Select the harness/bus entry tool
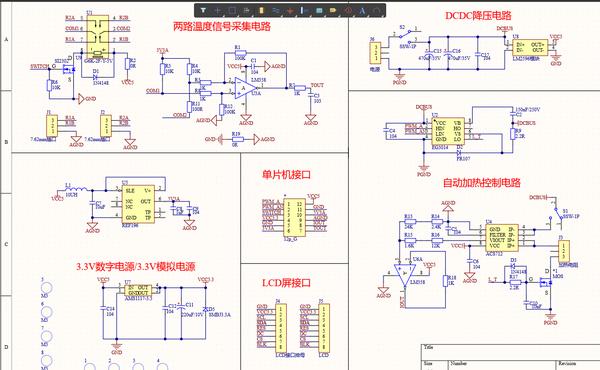(305, 11)
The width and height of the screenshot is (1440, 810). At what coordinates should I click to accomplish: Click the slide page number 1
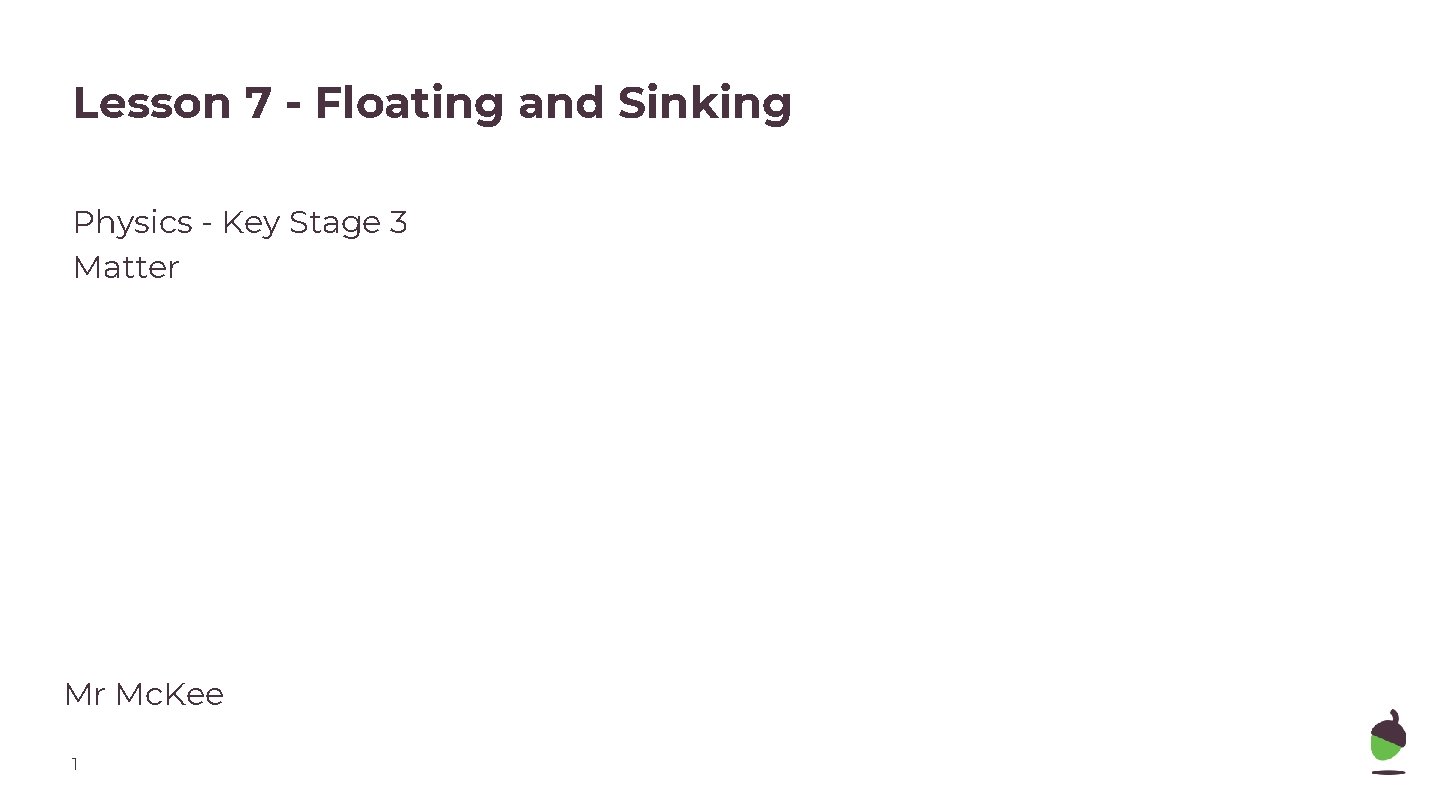(x=74, y=765)
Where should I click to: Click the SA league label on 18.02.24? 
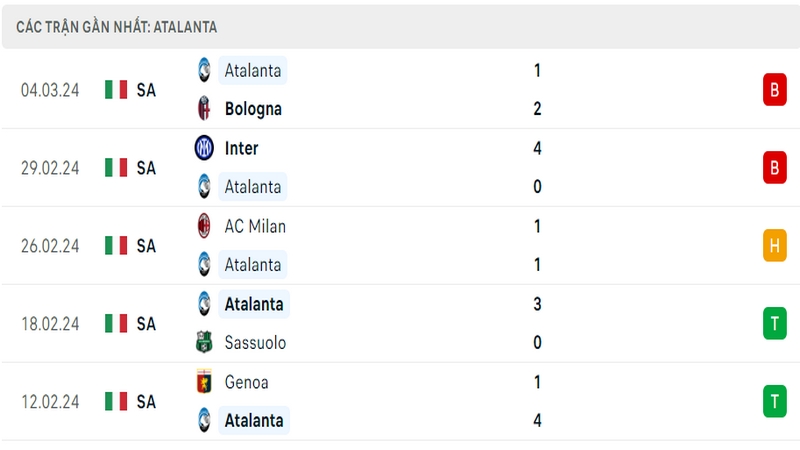click(146, 323)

----------------------------------------

Aim of the task:
When you find the line that contains "Where should I", retype it and every line after it through the end of the data above, exactly, with no pictures.

Task result:
Where should I click to: Click the SA league label on 18.02.24? 
click(146, 323)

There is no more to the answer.